Le prince saoudien qui secoue son royaume va être reçu aux USA
Le président américain Donald Trump reçoit demain le prince héritier saoudien Mohammed ben Salmane. Dix mois après leur dernier faceà-face, à Ryad, le locataire de la Maison-Blanche, 71 ans, et le nouvel homme fort du premier exportateur mondial de pétrole, 32 ans, devraient afficher leur bonne entente dans le Bureau ovale. Mais ils devraient évoquer aussi les transformations profondes intervenues depuis en Arabie saoudite, en interne comme en externe: autorisation de conduire pour les femmes, purges sans précédent menées au nom de la lutte anticorruption, guerre au Yémen, bras de fer avec le Qatar. «C’est stupéfiant [...]. C’est l’équivalent de changements politiques d’une génération entière concentrés sur une période de moins d’un an », souligne Lori Plotkin Boghardt, ancienne analyste de la CIA qui travaille aujourd’hui au Washington Institute for Near East Policy. Or, ajoutet-elle, nombre de ces décisions « ont un impact sur les intérêts des États-Unis » dans la région. Le sommet que Washington espère organiser cette année avec les six pays du Conseil de coopération du Golfe (CCG) pourrait ainsi s’avérer difficile à concrétiser en l’absence de sortie de crise avec le Qatar.

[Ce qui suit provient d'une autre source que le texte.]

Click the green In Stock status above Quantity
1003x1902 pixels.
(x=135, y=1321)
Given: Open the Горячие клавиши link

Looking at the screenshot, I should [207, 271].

Des ambitions dans le nucléaire civil
Nommé prince héritier en juin 2017 par son père le roi Salmane, «MBS» a, lui, d’abord l’intention de vendre sa « vision 2030 » consistant à bâtir une économie moins dépendante du pétrole et, pour ce faire, attirer les investissements étrangers. Ryad affiche en particulier sa volonté d’accélérer son programme nucléaire civil. Objectif : construire 16 réacteurs dans les 20 prochaines années, pour environ 80 milliards d’euros. Mais des voix s’élèvent pour appeler la Maison-Blanche à ne pas épouser sans conditions toutes les orientations du jeune trentenaire. Sur deux points, principalement : ne pas rester passif face à la sanglante guerre civile au Yémen, et ne pas prodiguer un soutien sans réserve au royaume dans sa confrontation avec l’Iran. Sur ce dernier point, avant même d’avoir posé le pied sur le sol américain, le jeune prince a donné le ton : dans un entretien à CBS, il a dressé un parallèle entre les ambitions territoriales prêtées au n°1 de l’Iran chiite, le guide suprême Ali Khamenei, et celles d’Hitler en son temps. Et de lancer un avertissement: si l’Iran développe une bombe nucléaire, l’Arabie saoudite suivra la même voie, « le plus vite possible ».